Siau Hiang-bwe tertegun, ketika ia memperhatikan boneka porselen itu, ia merasa mata boneka yang terbuat dari akik hitam itu seolah hidup dan balas menatapnya, dan Siau Hiang-bwe merasa tubuhnya dingin. Cepat-cepat diusirnya perasaan itu dengan bantahan dari akal sehatnya. Lalu sambil tersenyum ia berkata, "A-hwe jadi temanmu juga tidak apa-apa...." ketika mengucapkan ini, Siau Hiang-bwe merasa dihati kecilnya, bahwa ucapan ini salah. "....tetapi bukankah lebih baik kalau punya lebih banyak teman?"

"Bukan aku tak mau berteman dengan mereka, mereka yang tidak mau berteman denganku. Mereka lari kalau aku datang, katanya aku ini 'pembawa bencana'."

"Kalau Kakak bicara pada teman-temanmu, sampai mereka mau berteman lagi denganmu, kau mau?"

A-kun mengangguk mantap. Siau Hiang-bwe tertawa lega sambil menowel pipi montok A-kun, lalu berdiri sambil berkata, "Kakak sudah menduga bahwa kau anak yang penurut dan manis."

Lalu keduanya bergandeng tangan melanjutkan perjalanan.

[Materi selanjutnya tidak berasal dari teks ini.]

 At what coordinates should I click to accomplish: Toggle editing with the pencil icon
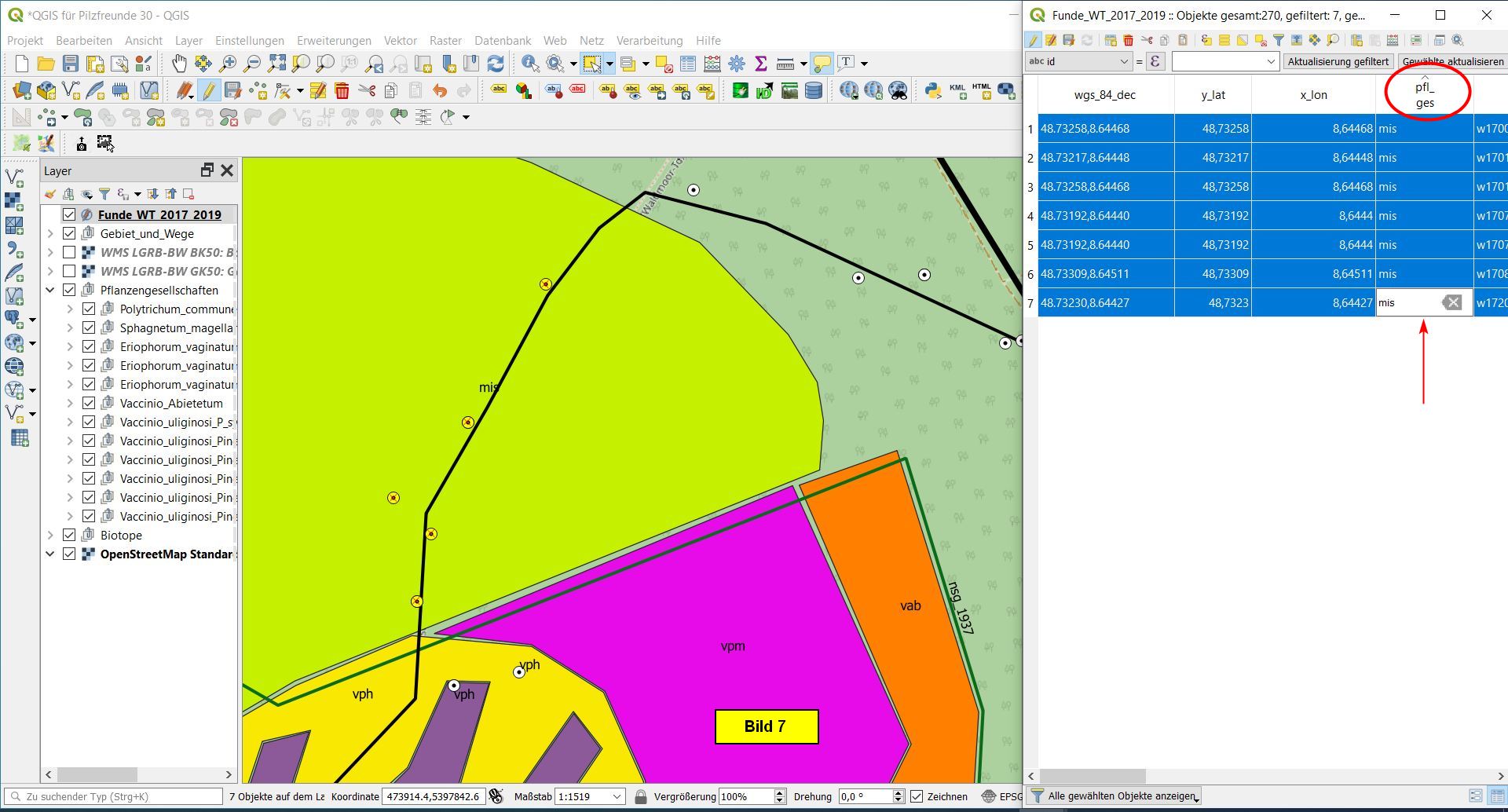pos(208,91)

Dalam pikirannya, Siau Hiang-bwe yang timbul rasa sayangnya kepada A-kun itu mencari akal bagaimana "menormalkan" A-kun sebagai kanak-kanak yang wajar. Ia juga merasa bahwa A-hwe itu "bukan sekedar boneka" tetapi kalau disuruh menjelaskan lebih jauh, Siau Hiang-bwe takkan bisa.

"Mungkin pelan-pelan A-kun harus dipisahkan dari boneka porselennya, yang mengakibatkan teman khayalannya."

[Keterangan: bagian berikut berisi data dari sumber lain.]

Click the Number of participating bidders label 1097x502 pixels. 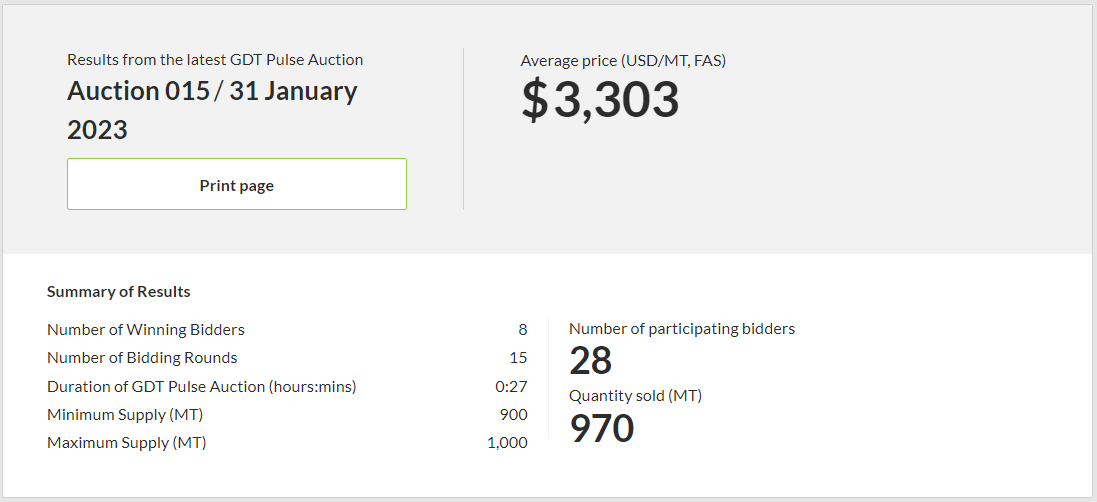click(682, 329)
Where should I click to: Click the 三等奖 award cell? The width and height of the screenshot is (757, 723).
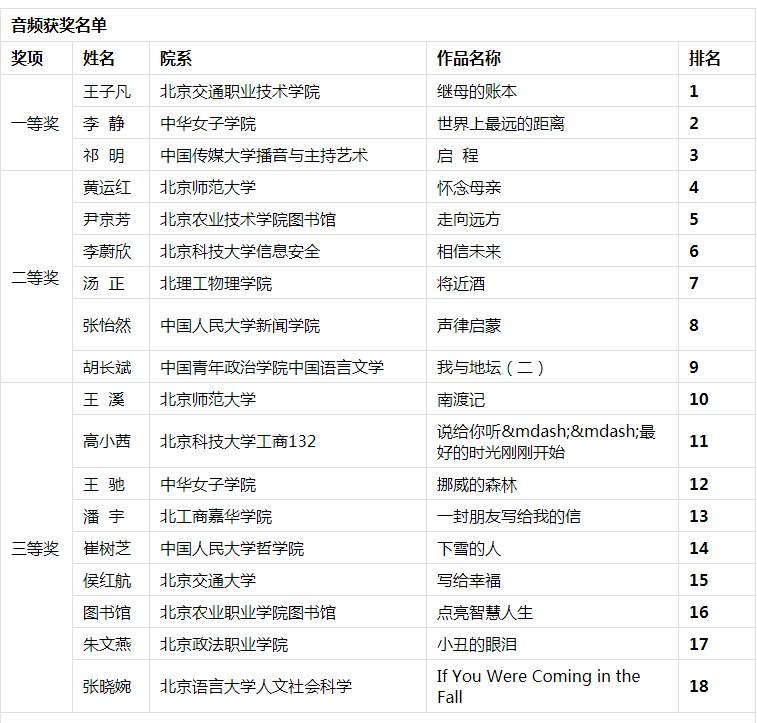tap(35, 548)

Mereka tiba di depan rumah Giam Lok, sebagai tujuan pertama. Ketika mengetuk pintu depan yang tertutup, Siau Hiang-bwe agak berdebar juga membayangkan Janda Giam yang kemarin bersikap membencinya. Pintu dibuka oleh Giam Lik, adik perempuan Giam Lok. Melihat Siau Hiang-bwe, gadis kecil kurus berumur tiga belas tahun itu masih belum apa-apa, tetapi begitu melihat A-kun bersama Siau Hiang-bwe, wajahnya nampak kaget dan ketakutan.

"Kakak mencari siapa?" tanya Giam Lik.

"Aku mengantarkan obat dari Tabib Kian untuk kakakmu...." jawab Siau Hiang-bwe sambil menunjukkan bungkusan obatnya untuk meyakinkan. "Baik-baikkah keadaan kakakmu?"

Giam Lik tidak membuka pintu seluruhnya, hanya setengah terbuka, dan sekarang ia menjulurkan tangannya ke luar pintu untuk menerima obat itu. Sikapnya jelas tidak menginginkan Siau Hiang-bwe masuk ke rumahnya. Tetapi Siau Hiang-bwe pantang menyerah, ia ingin menjenguk Giam Lok dan membangkitkan semangatnya lagi seperti kemarin. "Kalau diijinkan, aku ingin melihat kakakmu sebentar."

Hampir saja Giam Lik menggeleng, seandainya A-kun tidak nimbrung bicara. "Kakak Bwe bermaksud baik, masa hendak kautolak, Kakak Lik?"

Terhadap A-kun, Giam Lik tidak berani membantah, takut membuat gusar "anak dewa" itu. Ia mengangguk-angguk ketakutan, lalu membuka pintu lebar-lebar.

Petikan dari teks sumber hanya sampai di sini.